Eugene Lanti 1929
Source: E. Lanti, Vortoj de Kamarado E. Lanti. La Juna Pensa, Laroque Timbault, 1979;
Translated: for marxists.org by Mitch Abidor;
CopyLeft: Creative Commons (Attribute & ShareAlike) marxists.org 2006.
Comrade Umo asserts that if the world-language movement isn’t progressing rapidly it’s because Esperanto isn’t a sufficiently perfect language. According to him, if we were to accept the reforms that he has proposed, and even implemented, we would see our cause progress rapidly.
Comrade Jeo emphatically says that if SAT were to accept his party’s program the latter would show sympathy with our language and would certainly accept it.
Both comrades are very sincere, convinced, and ready to exclusively defend their point of view until death.
And there exist many other comrades who believe that it would be enough embrace their proposed solutions or tactics in order to soon attain “the glorious goal.”

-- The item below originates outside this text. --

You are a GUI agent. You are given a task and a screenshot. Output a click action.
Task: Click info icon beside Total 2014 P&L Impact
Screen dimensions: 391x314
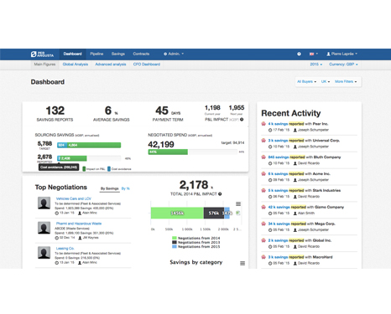coord(220,194)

I am one of those who doesn’t believe that we will soon give effect to our desires. But it isn’t pointless to explore the causes of this slow progress. I think that the chief cause is that in general Esperantists themselves are not sufficiently conscious of the seriousness of the instrument that they use. In some of their cases it would be more accurate to say: that they more or less play with. Yes, for a great number of Esperantists the participation on our movement is something of a game, a fashion that they abandon as soon as they take up lodging in another fashion.
In order to become conscious of the seriousness of the Esperanto cause it is necessary to understand the great role played by technology, the artificial in humanity’s evolution. It is necessary to understand that the artificial language is product of technology, whose manipulation and use demands particular care in order to impose it on the greater public.
This instrument cannot obtain general acceptance if it is mainly the unskilled who use it. But if we were to suppose that Tolstoy, Romain Rolland, Henri Barbusse, Maxim Gorky and other famous writers, instead of speaking a few bombastic phrases in support of Esperanto were to learn it and were to write in it; that Jaurès, Bebel, Lenin and other influential leaders were to speak in our language at international congresses; to suppose that . . . the reader himself can continue the suppositions. Would one then not have the right to think that thus our movement would advance by giant steps? I believe that if Lenin was an Esperantist then all the cultured class in the Soviet Union, the entire communist movement all over the world would be Esperanto speaking. And who would contradict me if I were to assert that like the unity of thought and action, the unity of will would be much stronger than in fact it currently is in proletarian circles?
What is needed is a strong conviction that the Esperanto cause is not an accessory item which it suffices to dedicate a few hours to from time to time in order to be a conscious world-languagist.
Technologies have already revolutionized the world. But it isn’t enough to invent them, it isn’t enough to praise them: what is needed is more learned technicians to make them function better.
SATists should become good technicians. They should show concern for and love the linguistic instrument that they have acquired. They should become skillful, never forgetting that their work for and with Esperanto is revolutionary work in the deepest meaning of the word.
(June 13, 1929)
1. Green is the color of the flag of the Esperanto movement.